## [Problem to solve]
Transcribe the data below verbatim from the line with "Viewport: 743px width, 1568px" to the line with "Given: Go to 拠点管理 in sidebar". Include both of those lines.

(Given entries)

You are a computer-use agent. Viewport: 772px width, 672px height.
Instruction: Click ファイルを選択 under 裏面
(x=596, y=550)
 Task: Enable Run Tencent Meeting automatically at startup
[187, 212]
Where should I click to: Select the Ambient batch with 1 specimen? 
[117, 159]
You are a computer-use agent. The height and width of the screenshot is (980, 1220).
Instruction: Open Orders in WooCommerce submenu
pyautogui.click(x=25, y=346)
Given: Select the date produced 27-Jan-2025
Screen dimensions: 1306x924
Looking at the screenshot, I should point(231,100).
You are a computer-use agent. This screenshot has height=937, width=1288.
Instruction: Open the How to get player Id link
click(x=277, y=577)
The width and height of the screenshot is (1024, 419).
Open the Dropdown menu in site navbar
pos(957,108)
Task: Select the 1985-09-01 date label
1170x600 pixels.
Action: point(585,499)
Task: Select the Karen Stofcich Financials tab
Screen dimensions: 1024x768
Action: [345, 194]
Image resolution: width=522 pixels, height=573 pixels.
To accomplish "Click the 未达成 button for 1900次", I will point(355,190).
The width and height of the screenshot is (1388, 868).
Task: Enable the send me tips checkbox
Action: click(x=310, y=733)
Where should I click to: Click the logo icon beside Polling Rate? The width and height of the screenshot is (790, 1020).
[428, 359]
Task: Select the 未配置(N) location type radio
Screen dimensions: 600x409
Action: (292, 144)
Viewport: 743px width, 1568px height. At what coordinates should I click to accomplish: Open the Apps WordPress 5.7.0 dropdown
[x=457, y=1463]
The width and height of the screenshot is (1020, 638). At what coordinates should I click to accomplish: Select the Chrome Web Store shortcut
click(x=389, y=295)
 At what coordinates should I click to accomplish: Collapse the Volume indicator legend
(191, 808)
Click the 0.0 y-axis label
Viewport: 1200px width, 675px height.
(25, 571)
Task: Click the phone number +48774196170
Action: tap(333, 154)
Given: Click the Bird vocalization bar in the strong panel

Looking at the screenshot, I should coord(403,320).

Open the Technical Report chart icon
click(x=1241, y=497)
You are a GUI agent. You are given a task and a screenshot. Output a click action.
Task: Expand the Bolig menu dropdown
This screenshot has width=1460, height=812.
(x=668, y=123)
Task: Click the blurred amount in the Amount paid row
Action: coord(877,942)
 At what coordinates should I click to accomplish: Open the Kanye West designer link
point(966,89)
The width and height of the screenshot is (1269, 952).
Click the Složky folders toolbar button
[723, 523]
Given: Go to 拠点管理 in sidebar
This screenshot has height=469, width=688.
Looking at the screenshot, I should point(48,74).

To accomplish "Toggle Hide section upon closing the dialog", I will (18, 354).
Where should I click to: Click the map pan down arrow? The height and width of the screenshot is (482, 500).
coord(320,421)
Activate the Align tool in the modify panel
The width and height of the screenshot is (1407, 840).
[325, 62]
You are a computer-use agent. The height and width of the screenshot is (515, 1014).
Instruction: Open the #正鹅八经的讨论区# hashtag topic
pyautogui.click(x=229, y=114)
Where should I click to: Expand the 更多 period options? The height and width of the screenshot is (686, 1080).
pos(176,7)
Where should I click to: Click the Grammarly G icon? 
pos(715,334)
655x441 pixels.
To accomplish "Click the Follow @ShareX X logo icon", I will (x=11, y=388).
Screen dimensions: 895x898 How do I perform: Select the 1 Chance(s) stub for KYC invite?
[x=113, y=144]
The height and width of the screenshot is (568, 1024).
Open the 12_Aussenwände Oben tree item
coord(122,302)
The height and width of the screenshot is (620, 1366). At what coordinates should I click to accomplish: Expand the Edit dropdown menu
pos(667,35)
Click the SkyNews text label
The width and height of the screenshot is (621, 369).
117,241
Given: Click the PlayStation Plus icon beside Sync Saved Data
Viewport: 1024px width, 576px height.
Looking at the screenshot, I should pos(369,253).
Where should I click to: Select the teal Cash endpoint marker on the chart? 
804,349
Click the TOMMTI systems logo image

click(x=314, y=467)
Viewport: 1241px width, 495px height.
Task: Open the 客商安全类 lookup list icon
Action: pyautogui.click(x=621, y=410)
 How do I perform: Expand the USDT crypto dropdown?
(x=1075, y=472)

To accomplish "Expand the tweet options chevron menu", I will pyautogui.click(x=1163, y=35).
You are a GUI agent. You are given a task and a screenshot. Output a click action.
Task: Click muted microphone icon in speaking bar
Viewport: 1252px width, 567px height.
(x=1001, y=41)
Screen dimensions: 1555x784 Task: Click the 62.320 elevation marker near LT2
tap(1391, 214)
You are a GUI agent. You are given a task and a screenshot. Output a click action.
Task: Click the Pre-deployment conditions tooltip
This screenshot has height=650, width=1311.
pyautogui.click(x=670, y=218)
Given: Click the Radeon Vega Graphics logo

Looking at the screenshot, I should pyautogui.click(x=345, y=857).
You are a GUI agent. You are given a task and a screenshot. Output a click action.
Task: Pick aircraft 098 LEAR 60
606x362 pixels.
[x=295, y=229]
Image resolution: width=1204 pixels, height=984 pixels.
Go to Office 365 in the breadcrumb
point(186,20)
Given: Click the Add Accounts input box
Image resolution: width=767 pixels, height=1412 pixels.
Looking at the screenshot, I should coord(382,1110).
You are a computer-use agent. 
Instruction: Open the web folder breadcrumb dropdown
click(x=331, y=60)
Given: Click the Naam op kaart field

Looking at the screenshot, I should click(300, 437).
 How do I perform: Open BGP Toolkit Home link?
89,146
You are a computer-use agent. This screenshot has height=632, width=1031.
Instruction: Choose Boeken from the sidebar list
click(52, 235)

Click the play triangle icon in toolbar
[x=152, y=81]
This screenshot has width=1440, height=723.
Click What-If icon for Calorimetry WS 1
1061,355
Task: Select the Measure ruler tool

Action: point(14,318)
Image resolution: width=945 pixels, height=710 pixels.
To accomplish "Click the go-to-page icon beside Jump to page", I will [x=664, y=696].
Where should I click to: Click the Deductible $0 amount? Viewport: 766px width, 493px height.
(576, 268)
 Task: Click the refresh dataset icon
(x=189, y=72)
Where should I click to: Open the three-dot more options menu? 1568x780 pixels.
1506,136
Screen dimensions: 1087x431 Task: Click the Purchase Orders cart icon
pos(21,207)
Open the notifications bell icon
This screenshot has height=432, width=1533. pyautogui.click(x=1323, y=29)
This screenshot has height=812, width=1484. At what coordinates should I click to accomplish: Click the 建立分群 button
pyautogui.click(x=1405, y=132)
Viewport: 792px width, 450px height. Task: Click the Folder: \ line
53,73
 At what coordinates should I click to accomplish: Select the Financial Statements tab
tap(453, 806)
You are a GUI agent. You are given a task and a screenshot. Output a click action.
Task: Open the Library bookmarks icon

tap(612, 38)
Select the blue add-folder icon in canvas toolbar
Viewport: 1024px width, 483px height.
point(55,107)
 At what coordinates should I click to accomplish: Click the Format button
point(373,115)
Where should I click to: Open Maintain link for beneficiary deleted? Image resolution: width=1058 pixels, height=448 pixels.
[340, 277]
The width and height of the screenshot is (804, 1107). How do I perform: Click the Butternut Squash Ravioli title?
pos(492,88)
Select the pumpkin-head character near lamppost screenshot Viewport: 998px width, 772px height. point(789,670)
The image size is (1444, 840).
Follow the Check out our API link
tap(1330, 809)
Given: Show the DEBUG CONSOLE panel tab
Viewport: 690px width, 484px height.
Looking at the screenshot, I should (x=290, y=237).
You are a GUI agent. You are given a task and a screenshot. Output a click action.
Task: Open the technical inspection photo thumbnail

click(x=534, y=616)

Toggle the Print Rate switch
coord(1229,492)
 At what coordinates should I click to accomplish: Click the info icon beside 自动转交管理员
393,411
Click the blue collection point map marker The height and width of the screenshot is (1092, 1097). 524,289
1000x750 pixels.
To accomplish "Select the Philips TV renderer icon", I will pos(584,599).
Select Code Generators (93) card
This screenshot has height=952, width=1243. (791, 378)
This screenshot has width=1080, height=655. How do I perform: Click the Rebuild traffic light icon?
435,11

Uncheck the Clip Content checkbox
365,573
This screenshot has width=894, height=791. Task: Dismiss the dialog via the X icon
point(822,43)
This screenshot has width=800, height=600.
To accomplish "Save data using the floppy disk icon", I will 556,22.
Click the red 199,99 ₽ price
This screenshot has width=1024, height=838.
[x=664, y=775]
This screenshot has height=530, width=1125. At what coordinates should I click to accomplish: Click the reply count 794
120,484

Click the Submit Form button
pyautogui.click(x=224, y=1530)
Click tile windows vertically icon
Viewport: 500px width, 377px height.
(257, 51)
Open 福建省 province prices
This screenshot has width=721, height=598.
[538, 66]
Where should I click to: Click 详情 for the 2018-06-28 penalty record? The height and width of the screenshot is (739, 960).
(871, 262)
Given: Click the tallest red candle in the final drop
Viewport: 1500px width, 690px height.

(End Given entries)

## [Exercise solution]
Viewport: 743px width, 1568px height. At what coordinates should I click to accomplish: Open the Apps WordPress 5.7.0 dropdown
[x=457, y=1463]
The width and height of the screenshot is (1020, 638). At what coordinates should I click to accomplish: Select the Chrome Web Store shortcut
click(x=389, y=295)
 At what coordinates should I click to accomplish: Collapse the Volume indicator legend
(191, 808)
Click the 0.0 y-axis label
Viewport: 1200px width, 675px height.
(25, 571)
Task: Click the phone number +48774196170
Action: tap(333, 154)
Given: Click the Bird vocalization bar in the strong panel

Looking at the screenshot, I should coord(403,320).

Open the Technical Report chart icon
click(x=1241, y=497)
You are a GUI agent. You are given a task and a screenshot. Output a click action.
Task: Expand the Bolig menu dropdown
This screenshot has width=1460, height=812.
(x=668, y=123)
Task: Click the blurred amount in the Amount paid row
Action: coord(877,942)
 At what coordinates should I click to accomplish: Open the Kanye West designer link
point(966,89)
The width and height of the screenshot is (1269, 952).
Click the Složky folders toolbar button
[723, 523]
Given: Go to 拠点管理 in sidebar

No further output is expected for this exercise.